Квир-теория разбирает случаи, как именно какой-то образ или явление в искусстве собирает вокруг себя квир-идентичность. Это может быть образ, странный сам по себе, но при этом серийный: например, Вацлав Нижинский, который стал образцом квира благодаря не столько «женственности» своих движений, которой на самом деле не было (природа его артистизма другая), сколько благодаря возможности изображать его достаточно изломанным и женственным, наследуя традициям декаданса. Это, например, Дэвид Боуи с его «космическим» образом, который позволил выстраивать квир-изображения инопланетян, у которых распределение гендеров и гендерная принадлежность может быть совсем другой — вплоть до инопланетянки Мии в советском фильме «Че рез тернии к звездам». Это образ святого Себастьяна, пронзенного стрелами, который служил в эпоху Возрождения оберегом от стрел чумы и который в квир-среде стал пониматься как образ мученика от СПИДа, отверженный и женственный, — здесь сошлись акцентирование тех черт юношей в ренессансной живописи, которые казались женственными (даже если художник не задумывал их таковыми), и идея ран как стигматов, проказы как стигмы, изгнания из общества, когда только Бог может исцелить человека.
ЛЕКЦИЯ 8 КАК ТЕОРИИ ЗАПУСТИЛИ СОВРЕМЕННЫЙ ХУДОЖЕСТВЕННЫЙ ПРОЦЕСС
В нашей последней лекции мы поговорим о главном, как теория формировала практики современного искусства. Прежде всего, нам надо отрешиться опять от некоторых привычных установок, в частности, от деления искусства на течения и направления. В советской критике в свое время утвердилось деление всего развития искусства на направления, как более крупные единицы, и течения, как более мелкие единицы. Хотя и течения, и направления, и даже школы вполне можно охватить общим понятием стиля, такое деление требовалось советской критике, чтобы нейтрализовать модернизм, объявив его совокупностью разных «течений», таких как сюрреализм, кубизм и т. д. Тогда модернизм оказывался просто дробным в сравнении с твердыней социалистического реализма как правильного «направления», а уже само слово «направление» подразумевало идеологически выверенный вектор.

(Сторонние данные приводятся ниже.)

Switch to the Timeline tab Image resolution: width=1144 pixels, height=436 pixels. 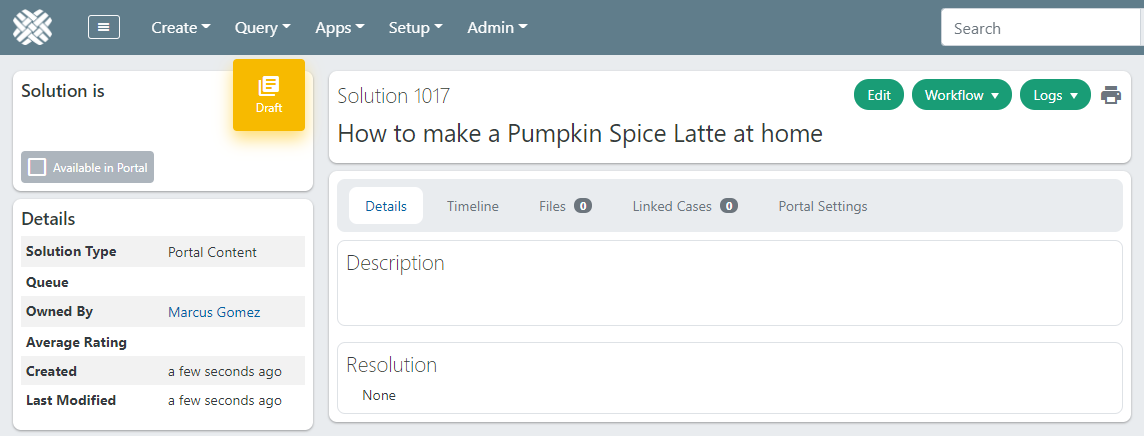pos(472,206)
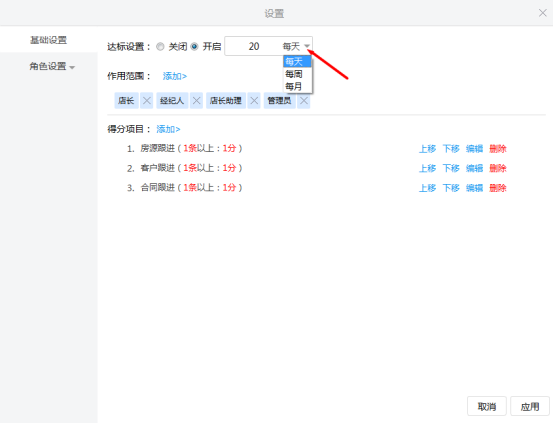Remove the 店长 role tag
The height and width of the screenshot is (424, 554).
point(147,101)
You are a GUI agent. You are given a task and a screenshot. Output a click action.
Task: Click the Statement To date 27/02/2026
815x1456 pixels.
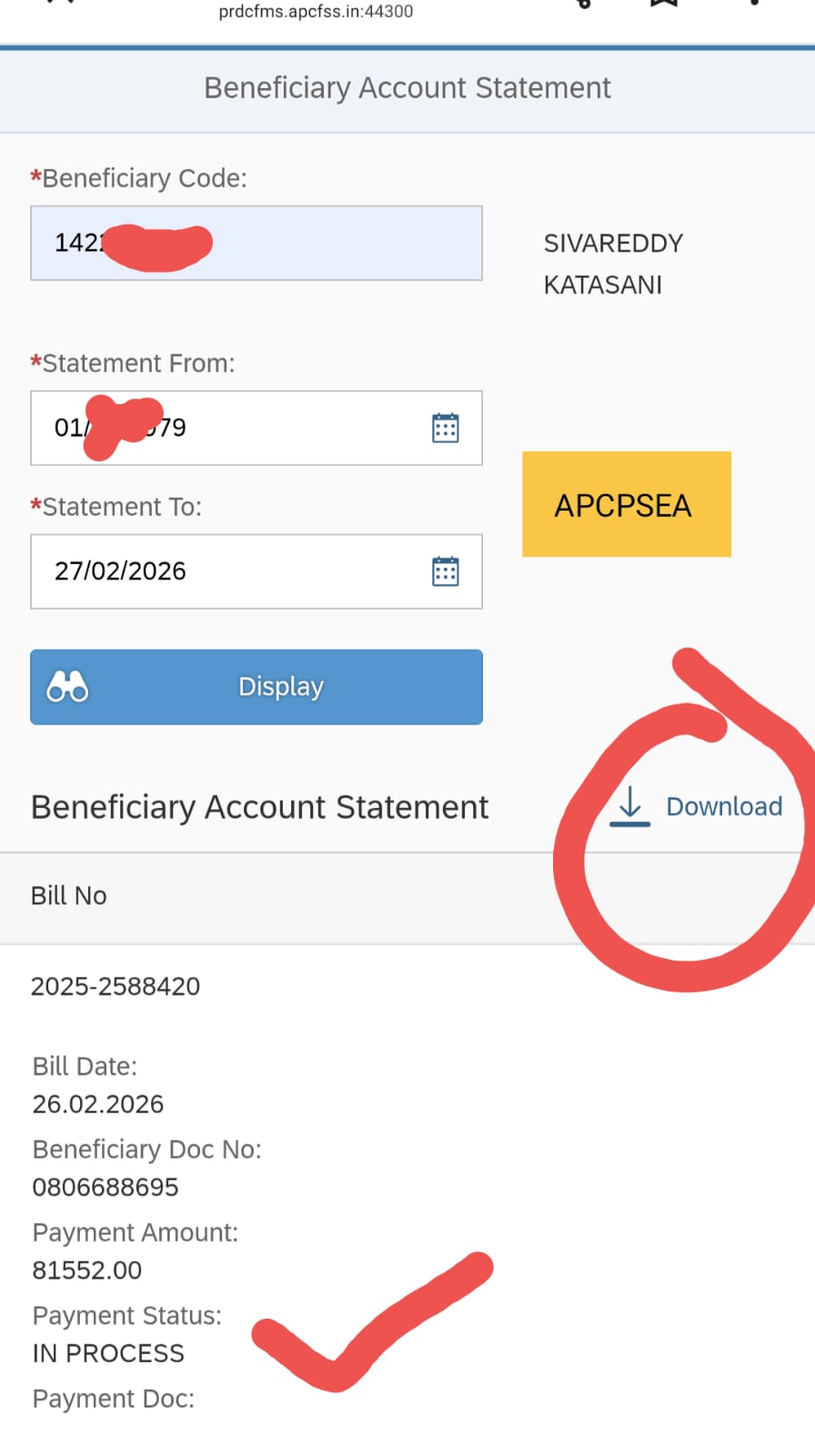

Разумеется, модернизм оказывался очень сильно обрезан по краям советской критикой — например, если Баухауз еще можно было объявить «течением», хотя это школа, то с ар-деко, который был стилем, это было труднее, а уж совсем за бортом оказывался лейденский Де Стейл, без которого бы никакого Баухауза не было, имевший свою концепцию, «неопластицизм». Но ни Де Стейл не назовешь направлением, это скорее профессиональная группа типа Братства прерафаэлитов, ни неопластицизм не назовешь направлением, потому что советский критик не разобрался бы, теория это или практические рекомендации. В результате главу Де Стейла Пита Мондриана просто ставили в один ряд с кубистами и радикальными авангардистами, хотя между ним и кубистским периодом Пикассо нет ничего общего. Но если модернизм еще можно было худо-бедно уложить в эту схему, с огромными потерями, то послевоенное искусство уже совсем не поддавалось такой операции.
Теории искусства часто возникают из случайных замечаний: возможно, те самые античные зрительницы, у которых разыгрывался аппетит при виде фрески с фруктами, назвали бы это направление каким-то пригодным словом, а художник, введенный в заблуждение обманкой другого художника, занавесом, который якобы закрывал картину, на самом деле будучи картиной, тоже обозвал бы это каким-то термином — если бы античная живопись не была бы так вещественна, так еще связана с культовыми и театральными практиками, что сами способы ее называть тоже были достаточно регламентированы. Равно как и когда художник барокко делает картину-обманку с изображением картины, он лучше знает, что такое картина, чем то, в какую эпоху он живет. Только эпоха журналистики сделала так, что художники принимали разные «-измы», которыми их награждали журналисты, совершая «аффирмативное» действие — используя ярлык для утверждения своей радикальной позиции.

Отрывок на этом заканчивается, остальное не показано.